I just don't -- and I firmly believe he wants to.
That sort of thing has happened in more sane parts of America, where groups of locals got together with local LEOs and moved to nip this anarchy in the bud. Not once, but twice in the nearest town, the BLM protest was met with a significant group of folks on motorcycles having a nearby gathering of their own, and while exercising their Second Amendment rights, too.
But that was in areas where the local government had the good sense to just STFU and let the matter be handled, unofficially. While the protest proceeded (twice), there was no rioting, no looting, and those who showed were only the tip of the local iceberg that gave a chilly reception.
There is, however an additional risk in most of those jurisdictions, in that the handwringers and Karens and pantywaists would have a cartwheeling fit over armed conservatives in large numbers, and would then call in the National assets, not on their fellow Marxists, but the property and business owners who showed up to defend their homes, persons, families, and cities. There can be no illusion that if that remedy is sought in those urban, Marxist, Democrat-run environs, it will have to be pursued to completion, not mere capitulation, and that such acts will quickly become in the media a casus belli to take up arms against the very patriots who quelled the insurrection.

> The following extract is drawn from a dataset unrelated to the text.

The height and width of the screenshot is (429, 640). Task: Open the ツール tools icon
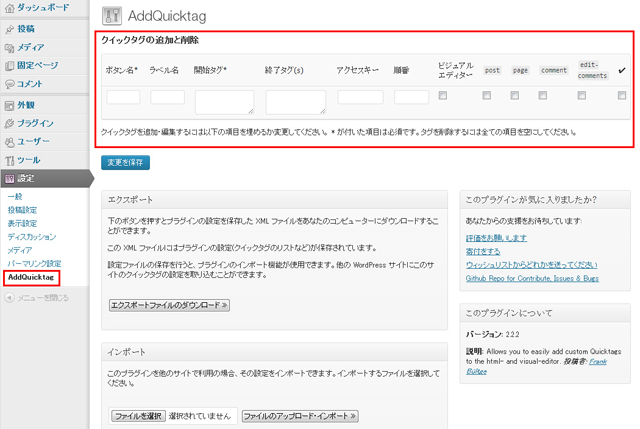pyautogui.click(x=10, y=160)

That national attempts to infringe the Civil Rights of those who even
might stand for law and order would suddenly be promoted in the Media, replete with gruesome images and best glamour shots of any wounded or killed in that endeavour (all sweet innocents from One of the Big Towns, or Peoria, or Bumsquat, or some sweet liberal suburb who had never hurt a fly--although they'd Molotov ranks of police and buildings galore) would pop up with a vigor not even seen in the instance of any school shooting, is a given.
Who wants their town to be Lexington, or Concord? Or Pratt Street? Because, of necessity, a war only bandied about and rarely seriously considered with all the potential for evil and fundamental change such conflicts bear, would have started,
and would have to be pursued to its conclusion, for good or ill.

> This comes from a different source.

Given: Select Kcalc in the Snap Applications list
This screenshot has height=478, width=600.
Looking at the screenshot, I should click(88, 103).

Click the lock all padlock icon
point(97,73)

To fail in that pursuit would mean that every weapon of the courts and the Legislature (and the Media) would be brought to bear against any recurrence, even on a small scale, and that the requisite tools of any future conflict be made anathema in the eyes of the silly sheep who believe themselves wise, despite having just been relieved of Communist aggression by the very people they would attack.

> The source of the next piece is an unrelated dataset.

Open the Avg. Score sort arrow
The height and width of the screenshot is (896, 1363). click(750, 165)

That commitment, that desperation of relief, has not yet reached the level where enough are willing, where enough feel justified to risk everything (Lives, fortunes, sacred Honor, 401K) to quell local matters, no matter how large the city under siege. Perhaps that ensues from the populations of such enclaves being the ones who voted for the leadership in those instances which enabled or fostered such anarchist nonsense in the first place, and it's a hard sell, even among those deeply principled, to get them to risk all they have to bail out those who insisted on drowning in their own sewage.
The Cities routinely vote heavily against the rest of us, and while we might miss the opera house and all those restaurants we couldn't get into without wearing a tie, we'll sit and drink coffee on the porch somewhere, or perhaps in a local cafe, and reminisce while we look askance at every vehicle from out of town and gently check that our weapons are secure in their holsters and safe from sight.